I'm starting to think of these little thought flashes in my mind as postcards - a lovely photograph with a short note on the other side. Here's a sample from my "collection":
As a child and into my adulthood, people who knew my family would comment on how much I looked like my Dad. Blonde hair, blue eyes, long torso, short legs. But as I grow older, and even more so now that she's gone, friends comment on how much I look like my Mom. I can't always see it in myself, but I know that my one-year old daughter looks like a mini-version of her Grandma Anne. [Reverse side: a photo of me and my daughter together smiling, our eyes barely visible for they've been squeezed down to slits from our apple cheekbones]I can pull out these images in my mind whenever I care to, connecting my memories and my present life. Like a postcard collection, I can put them in a scrapbook of memories, pulling them out in my mind to remember the good times, to tell the story of my life's travels.

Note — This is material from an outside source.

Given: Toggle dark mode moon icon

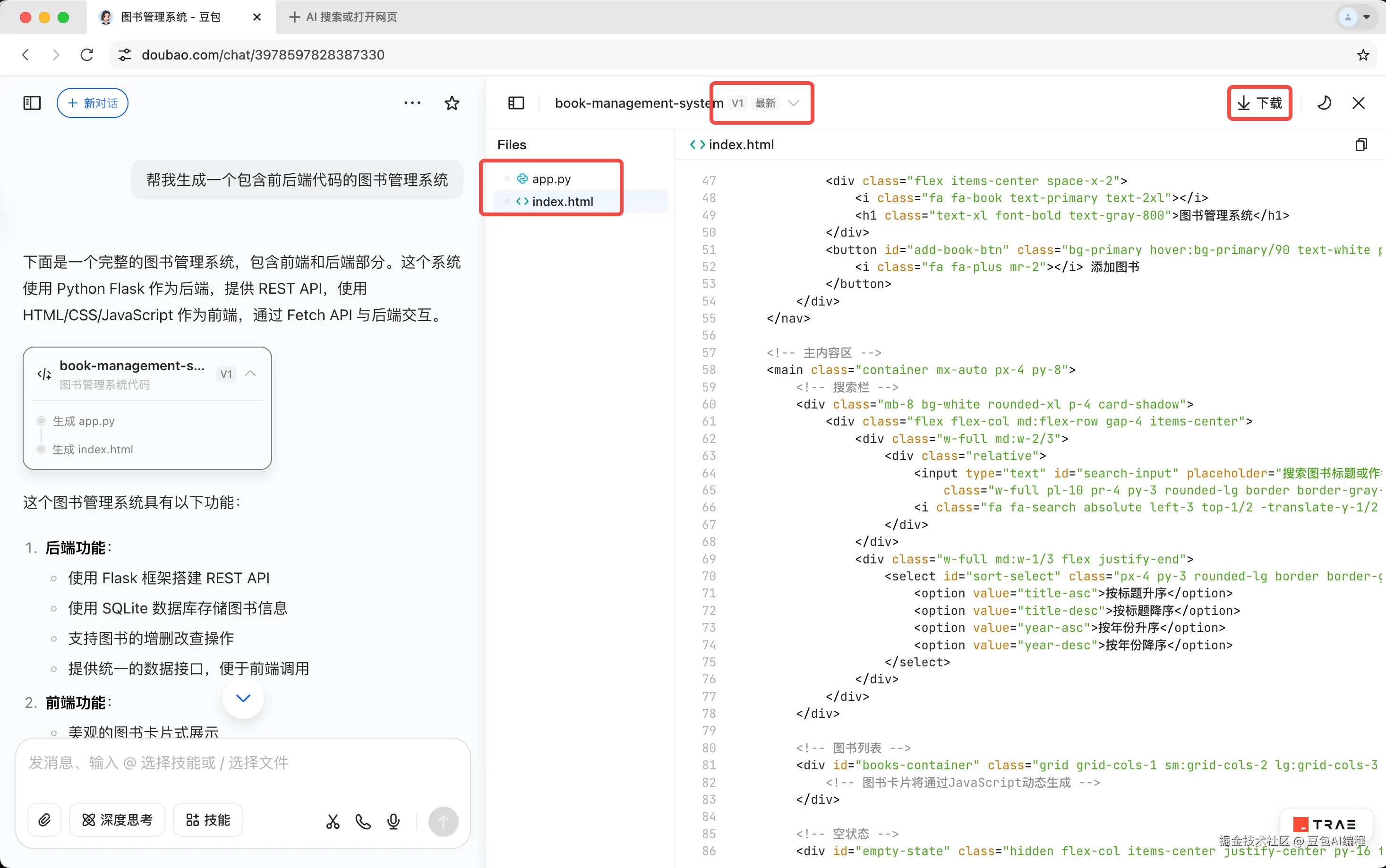Looking at the screenshot, I should click(x=1324, y=103).
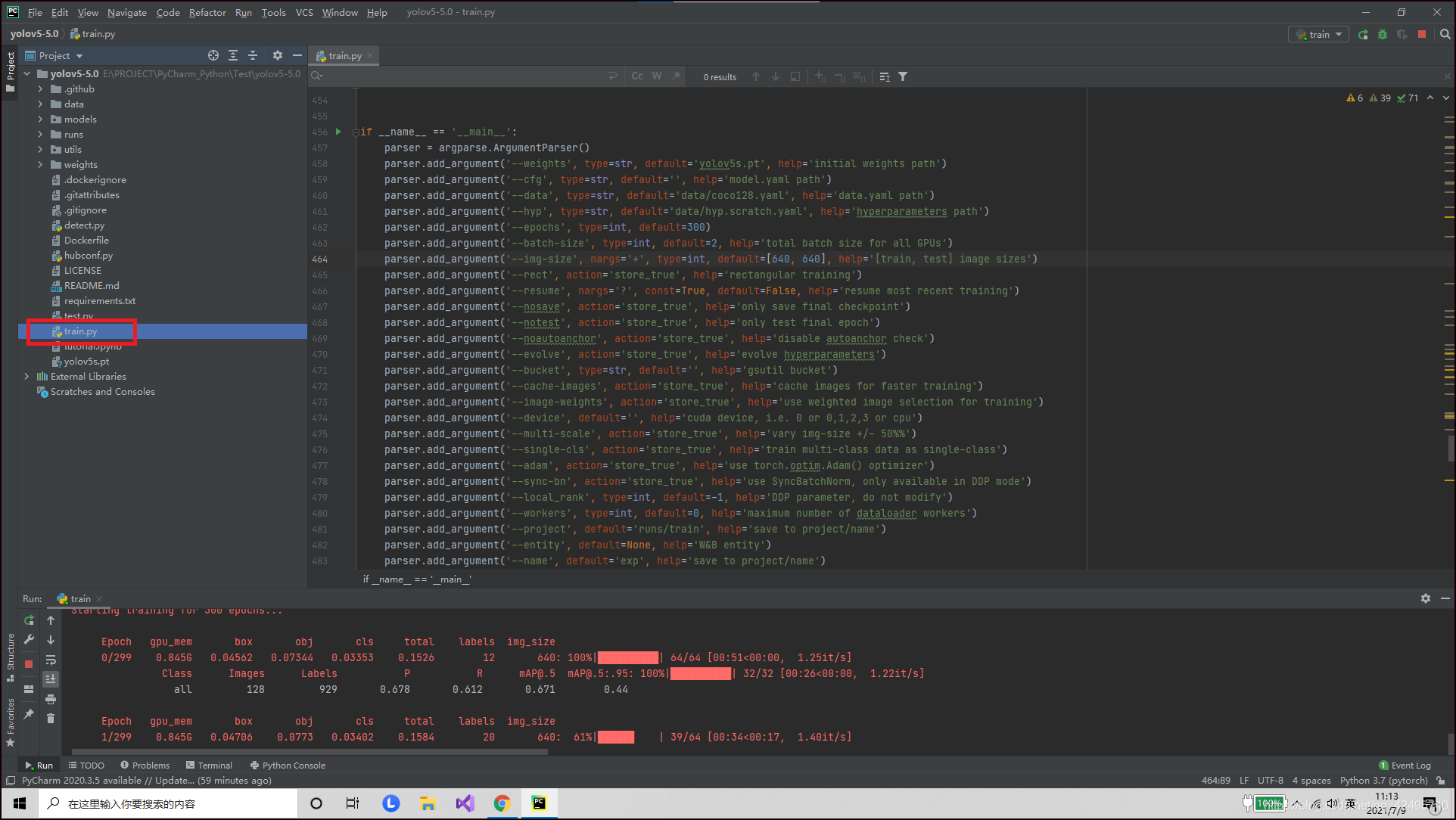This screenshot has width=1456, height=820.
Task: Open the Refactor menu
Action: [x=207, y=12]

I'm now at an age that I can remember my Mom being. When she was 38, I was 11, all full of angles and enthusiasm. [Reverse: photo of me & Mom in 1978]
My son pulled out a book to read the other day that my Mom loved, and would have loved reading to him. I could almost hear her voice in my ear as I read it aloud to him. [Reverse: the cover of the Velveteen Rabbit]
What helps you remember the good times with your loved one?